# Exercise instructions:
Skip the pictures. Retype exactly, and only, the lines between the line holding "The height and width of the screenshot is (340, 265)." and the last line below, inclusive.

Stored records
----
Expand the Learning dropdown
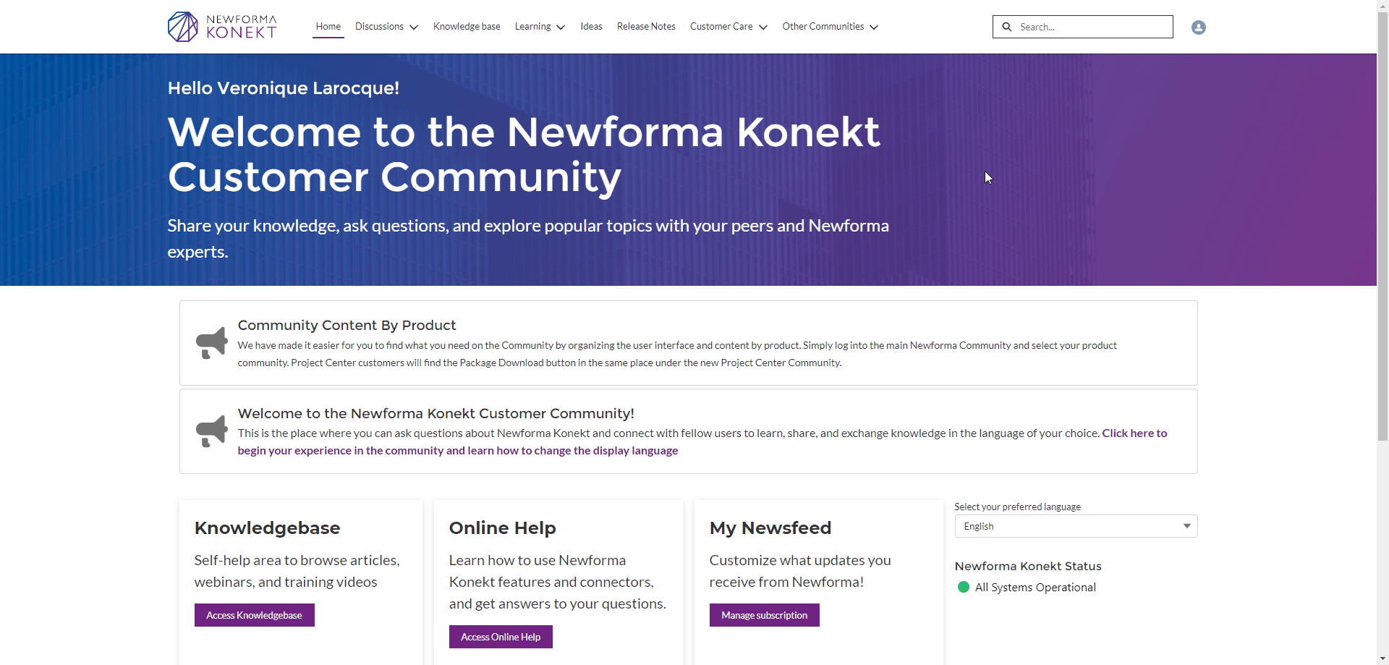 [x=540, y=27]
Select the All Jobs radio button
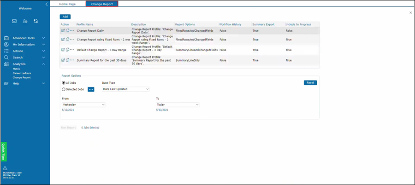The height and width of the screenshot is (185, 415). click(64, 83)
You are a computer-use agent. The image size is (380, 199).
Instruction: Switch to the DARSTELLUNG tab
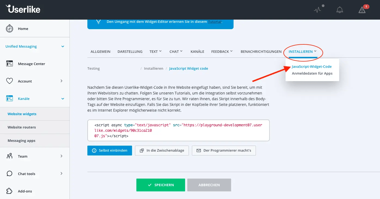tap(130, 51)
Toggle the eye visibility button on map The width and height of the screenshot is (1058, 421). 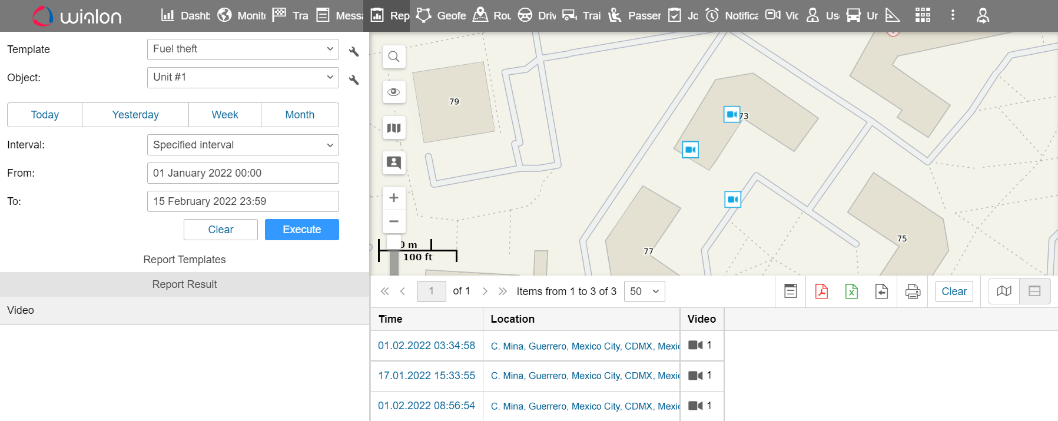pos(394,92)
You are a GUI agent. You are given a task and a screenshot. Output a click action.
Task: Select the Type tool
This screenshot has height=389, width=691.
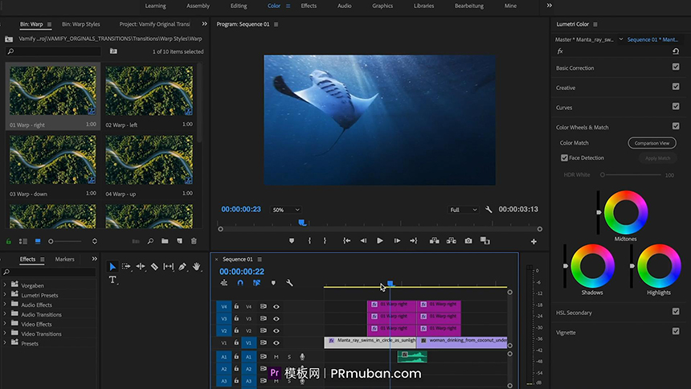click(112, 280)
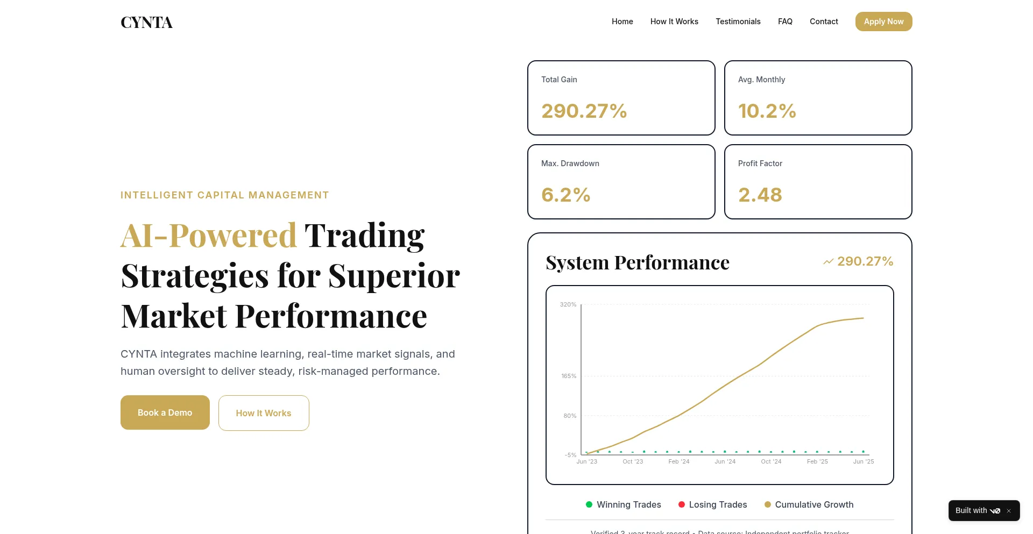Click the v0 logo in badge
The height and width of the screenshot is (534, 1033).
pos(995,511)
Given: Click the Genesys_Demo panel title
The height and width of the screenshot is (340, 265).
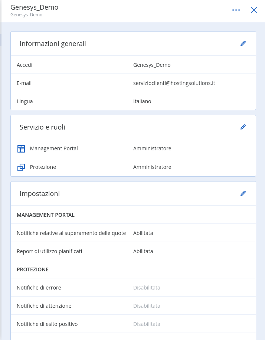Looking at the screenshot, I should point(34,7).
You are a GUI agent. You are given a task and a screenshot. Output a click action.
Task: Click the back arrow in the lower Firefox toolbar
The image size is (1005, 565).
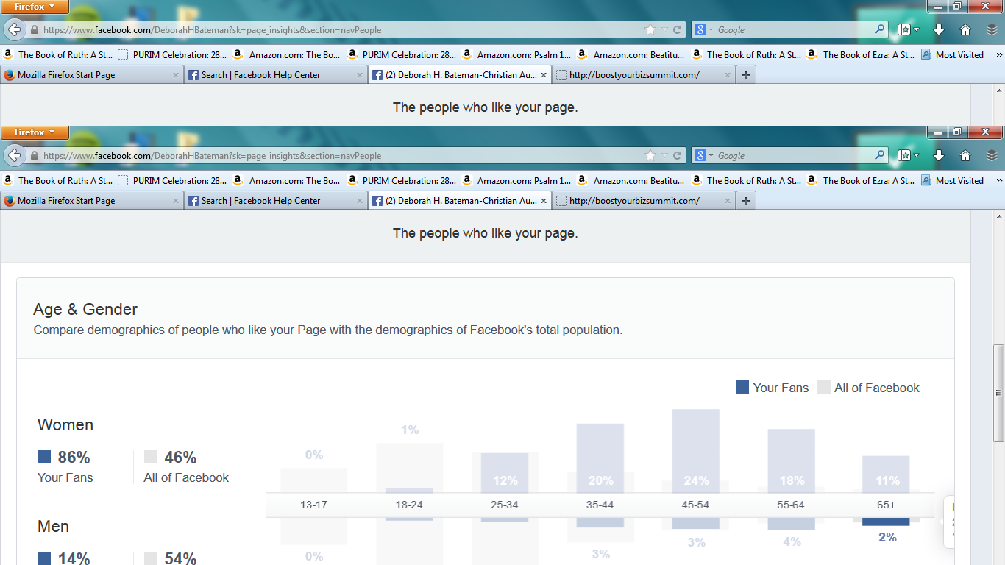tap(14, 156)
----
# Output below:
The height and width of the screenshot is (340, 265).
Looking at the screenshot, I should point(34,7).
You are a GUI agent. You are given a task and a screenshot. Output a click action.
Task: Click the back arrow in the lower Firefox toolbar
The image size is (1005, 565).
tap(14, 156)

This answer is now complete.